Problem to solve
List each line in the rows below that contains the string "patient", with case counting in the match.

Word and element pointing entries
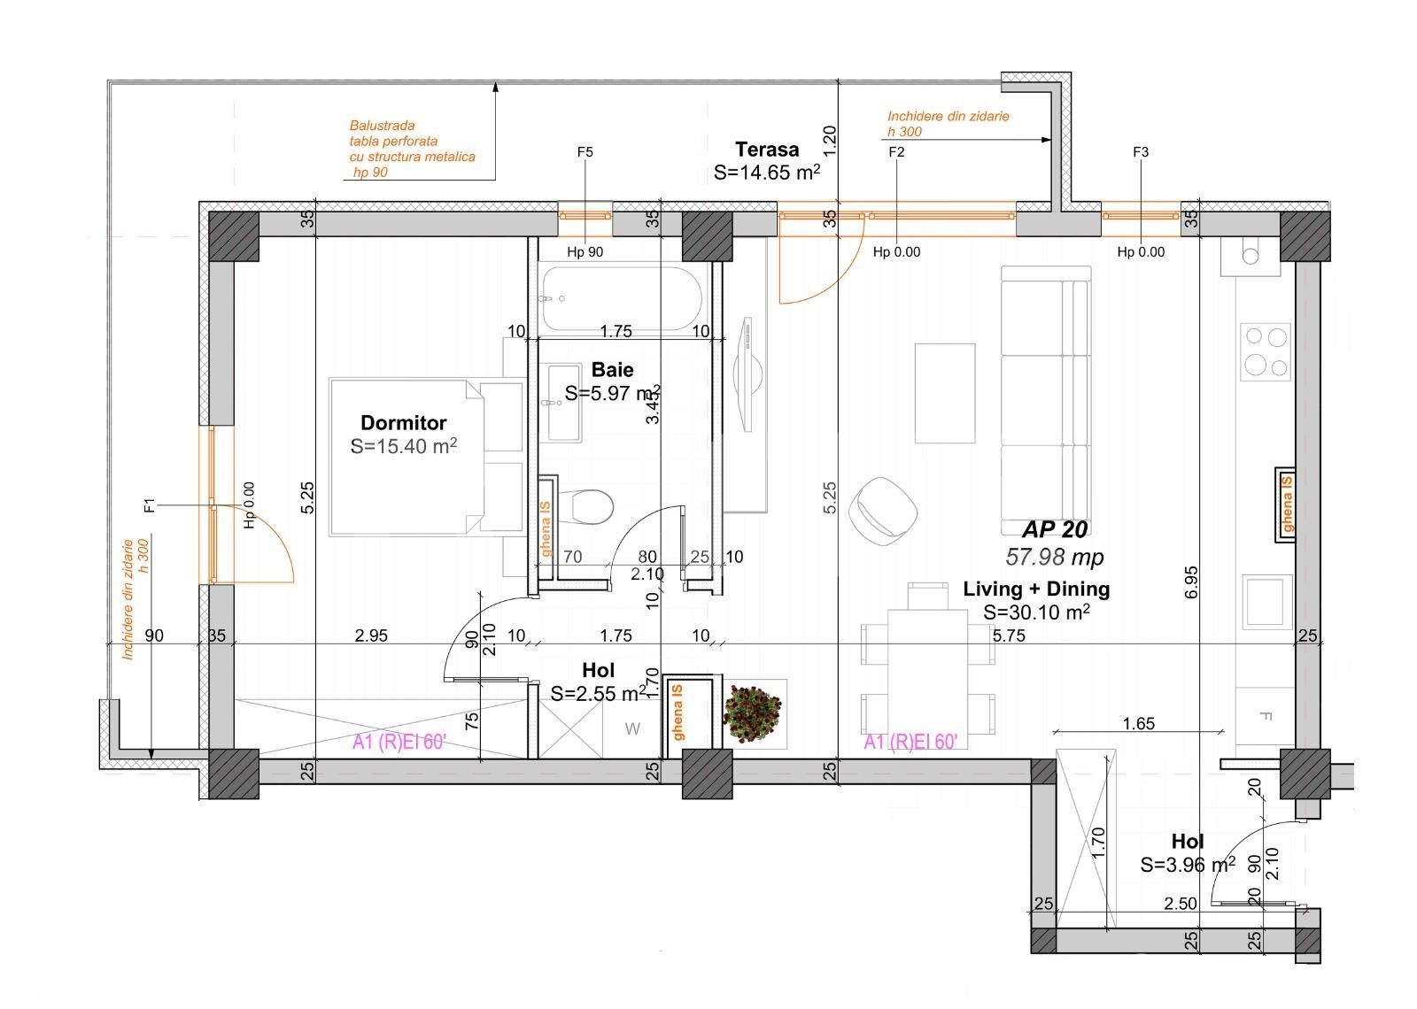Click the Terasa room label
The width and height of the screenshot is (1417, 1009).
(766, 150)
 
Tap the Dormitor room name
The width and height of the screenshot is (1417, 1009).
(403, 422)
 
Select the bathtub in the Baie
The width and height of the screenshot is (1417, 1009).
(620, 298)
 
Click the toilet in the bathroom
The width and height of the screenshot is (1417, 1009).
(592, 507)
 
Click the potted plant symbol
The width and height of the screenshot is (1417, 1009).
(753, 713)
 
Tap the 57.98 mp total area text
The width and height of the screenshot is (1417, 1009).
(1054, 557)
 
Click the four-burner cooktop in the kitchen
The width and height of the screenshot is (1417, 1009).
(1265, 351)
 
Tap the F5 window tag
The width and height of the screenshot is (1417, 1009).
(585, 152)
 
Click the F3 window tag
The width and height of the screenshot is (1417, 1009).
(1141, 152)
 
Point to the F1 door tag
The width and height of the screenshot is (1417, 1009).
(150, 505)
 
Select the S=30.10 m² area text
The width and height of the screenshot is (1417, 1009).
(1036, 612)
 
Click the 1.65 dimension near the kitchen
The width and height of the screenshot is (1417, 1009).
(1138, 723)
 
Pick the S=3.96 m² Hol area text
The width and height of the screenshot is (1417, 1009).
(1187, 865)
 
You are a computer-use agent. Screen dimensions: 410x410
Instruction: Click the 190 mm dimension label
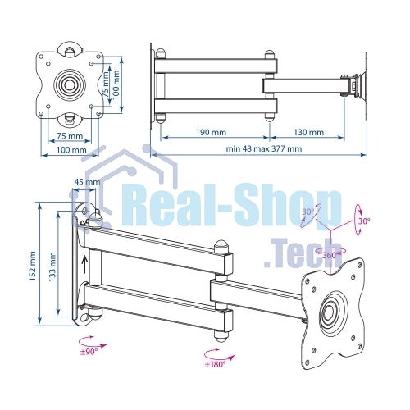pyautogui.click(x=211, y=132)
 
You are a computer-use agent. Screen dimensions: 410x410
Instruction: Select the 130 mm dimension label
pyautogui.click(x=309, y=132)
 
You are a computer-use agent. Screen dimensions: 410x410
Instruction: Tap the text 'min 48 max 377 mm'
pyautogui.click(x=264, y=148)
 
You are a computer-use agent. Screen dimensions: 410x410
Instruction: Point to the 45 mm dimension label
pyautogui.click(x=87, y=182)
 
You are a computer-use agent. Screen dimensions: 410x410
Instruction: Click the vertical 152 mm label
pyautogui.click(x=33, y=266)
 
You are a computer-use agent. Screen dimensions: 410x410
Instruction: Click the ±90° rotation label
pyautogui.click(x=89, y=352)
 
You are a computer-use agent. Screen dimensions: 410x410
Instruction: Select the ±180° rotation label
pyautogui.click(x=216, y=364)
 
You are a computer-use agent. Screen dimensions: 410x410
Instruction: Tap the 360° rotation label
pyautogui.click(x=330, y=255)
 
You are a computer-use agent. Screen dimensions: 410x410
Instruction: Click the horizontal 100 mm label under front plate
pyautogui.click(x=71, y=150)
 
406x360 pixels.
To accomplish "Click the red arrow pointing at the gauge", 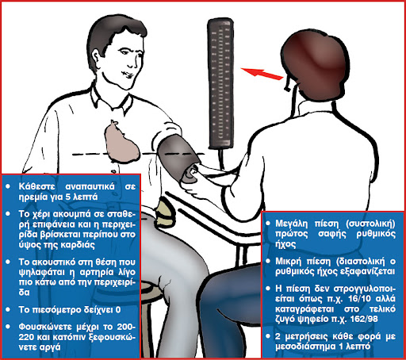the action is (x=262, y=74).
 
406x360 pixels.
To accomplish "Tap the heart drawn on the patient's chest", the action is (x=121, y=143).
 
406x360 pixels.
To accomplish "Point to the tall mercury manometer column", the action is (x=220, y=82).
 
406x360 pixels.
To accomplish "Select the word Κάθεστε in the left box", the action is (x=36, y=186).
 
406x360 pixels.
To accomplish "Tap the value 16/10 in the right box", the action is (x=358, y=299).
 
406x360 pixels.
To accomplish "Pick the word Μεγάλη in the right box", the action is (x=292, y=224).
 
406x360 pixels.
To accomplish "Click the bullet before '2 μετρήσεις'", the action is (x=268, y=336).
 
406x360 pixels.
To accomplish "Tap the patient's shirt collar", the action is (x=111, y=98).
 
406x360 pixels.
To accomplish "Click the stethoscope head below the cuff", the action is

Correct answer
To accomplish "Tap the heart drawn on the patient's chest", the action is (x=121, y=143).
To accomplish "Tap the patient's shirt collar", the action is (x=111, y=98).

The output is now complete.